# [WHAT YOU WILL DO]
Skip all pictures; return exactly the lines from the one containing "This screenshot has width=1568, height=688." through the end of the data.

[[ EXTRACTED MATERIAL, beginning ]]

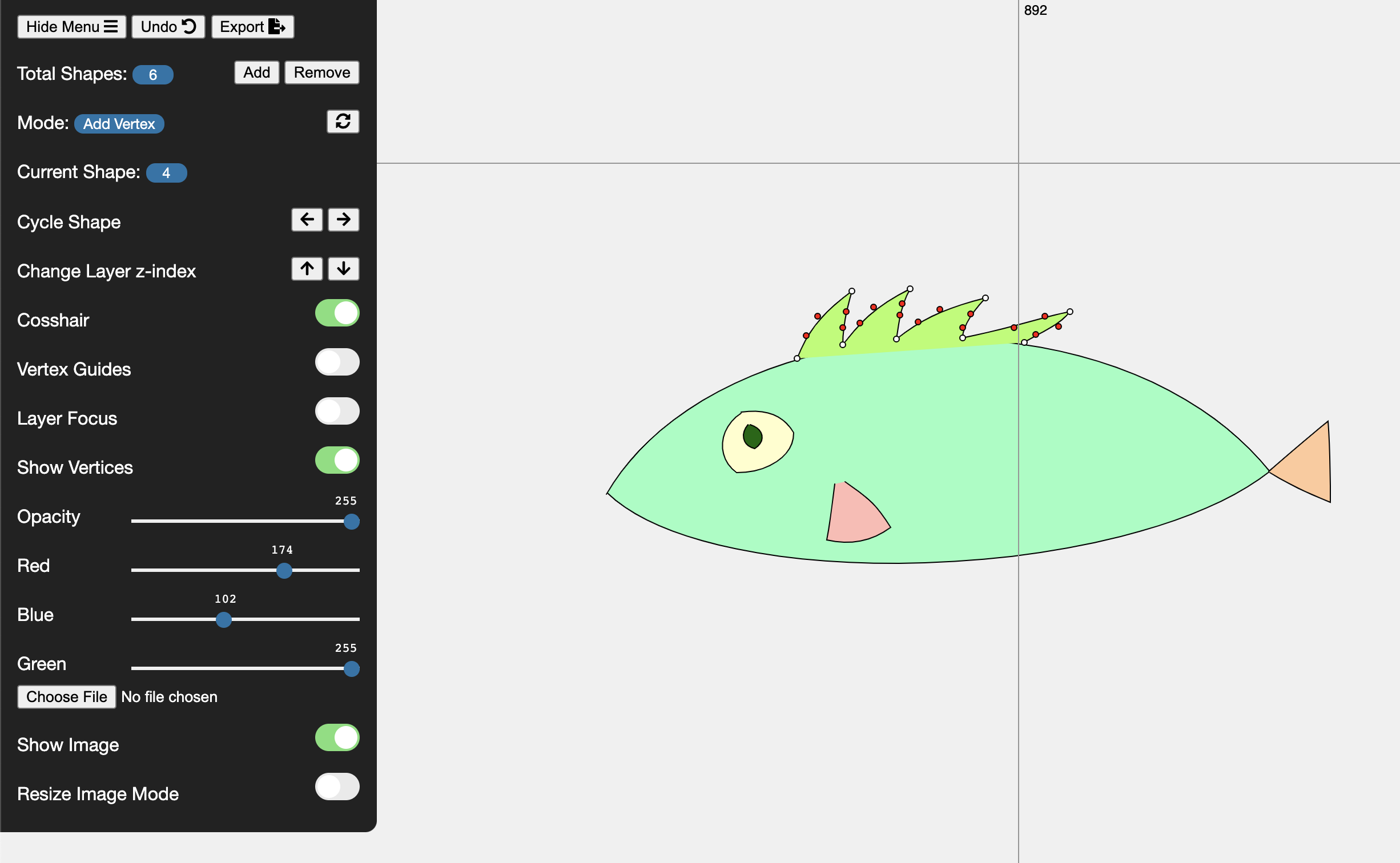This screenshot has width=1400, height=863.
Task: Hide the menu panel
Action: click(71, 27)
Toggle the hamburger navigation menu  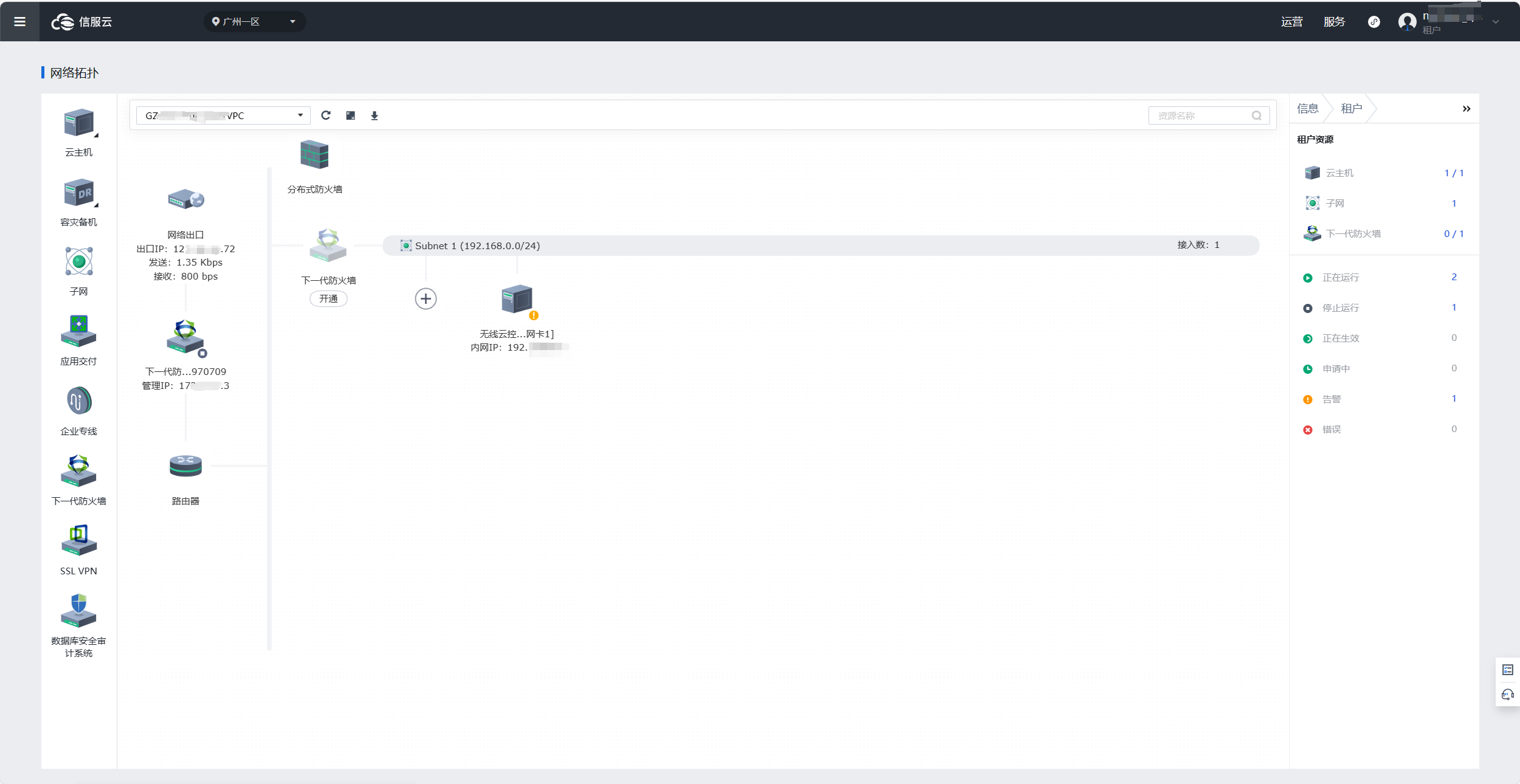click(x=19, y=22)
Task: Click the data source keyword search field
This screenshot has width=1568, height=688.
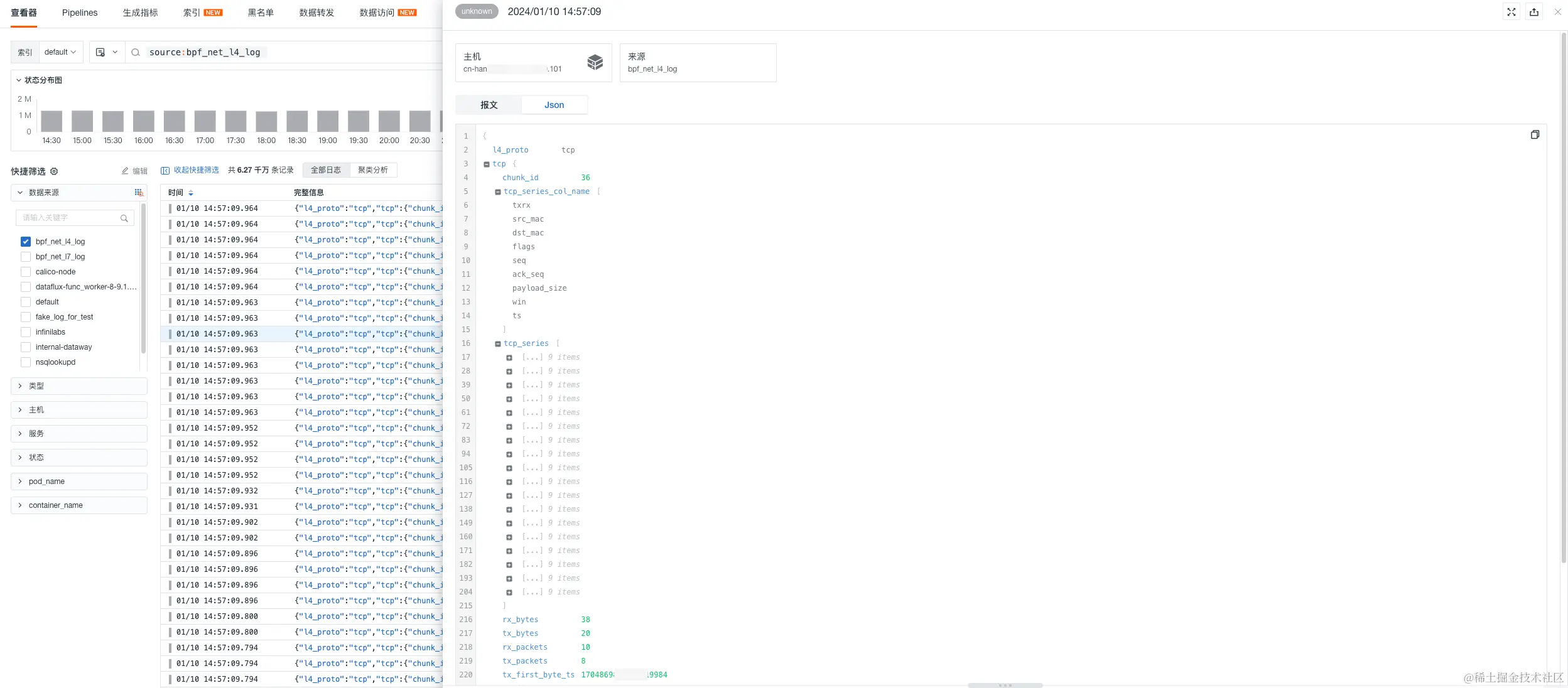Action: pyautogui.click(x=69, y=218)
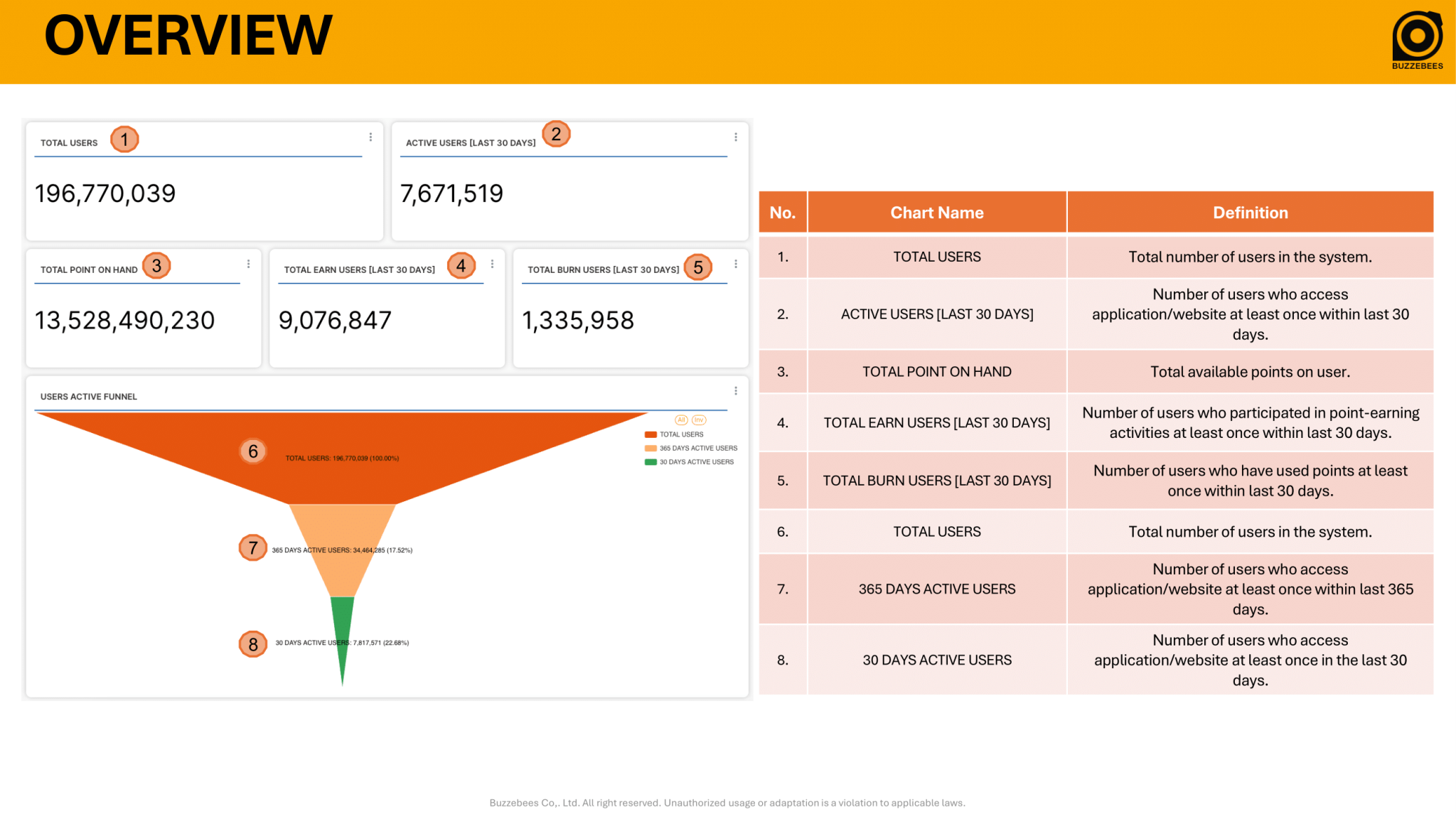Toggle TOTAL USERS series in funnel legend
Viewport: 1456px width, 819px height.
(680, 434)
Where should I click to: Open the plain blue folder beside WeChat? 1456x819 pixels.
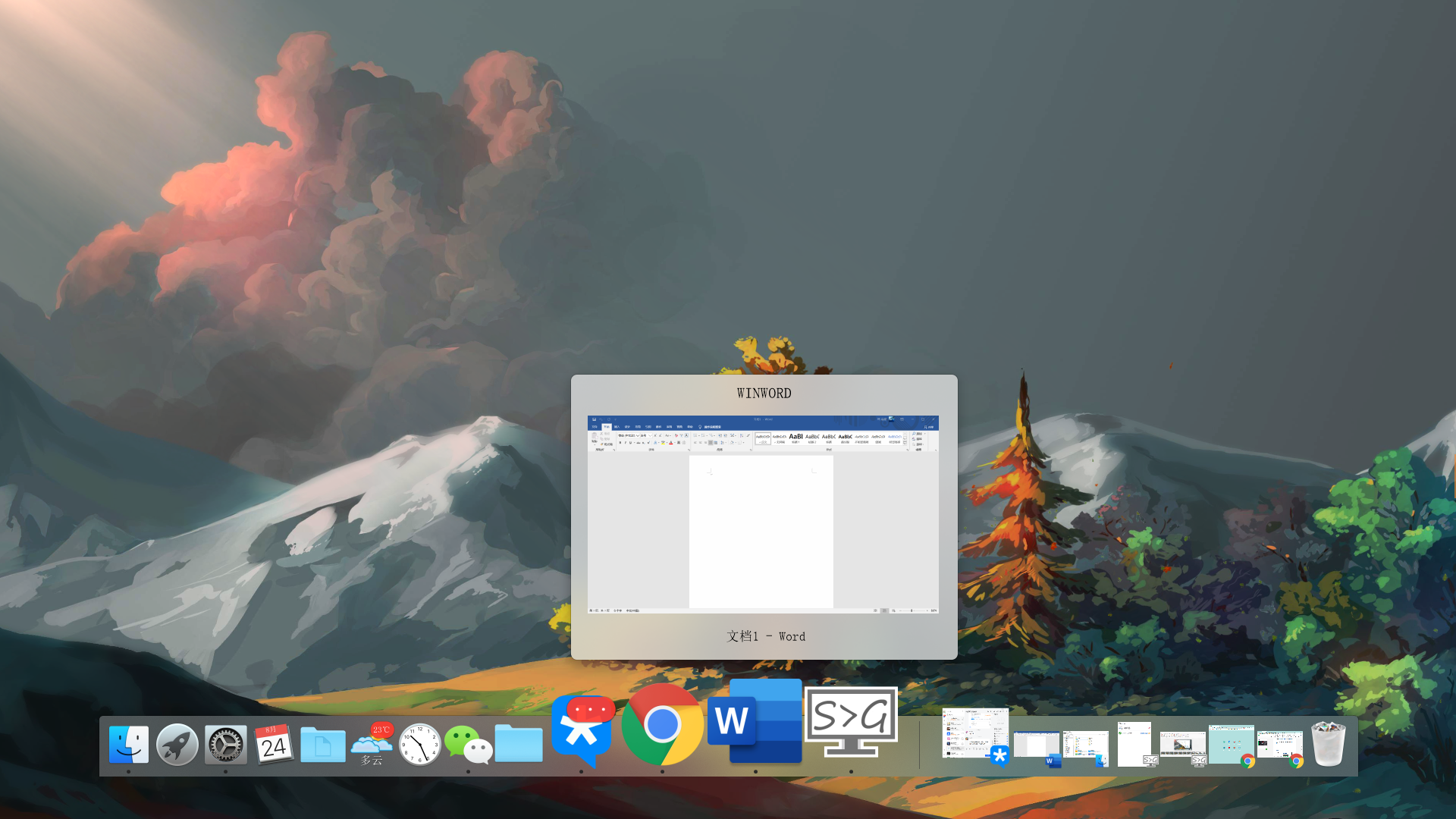[519, 743]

[[ EXTRACTED MATERIAL, end ]]

# [EXERCISE ANSWER]
This screenshot has width=1568, height=688.
Action: pyautogui.click(x=69, y=218)
Toggle TOTAL USERS series in funnel legend
Viewport: 1456px width, 819px height.
(680, 434)
Where should I click to: Open the plain blue folder beside WeChat? 1456x819 pixels.
[519, 743]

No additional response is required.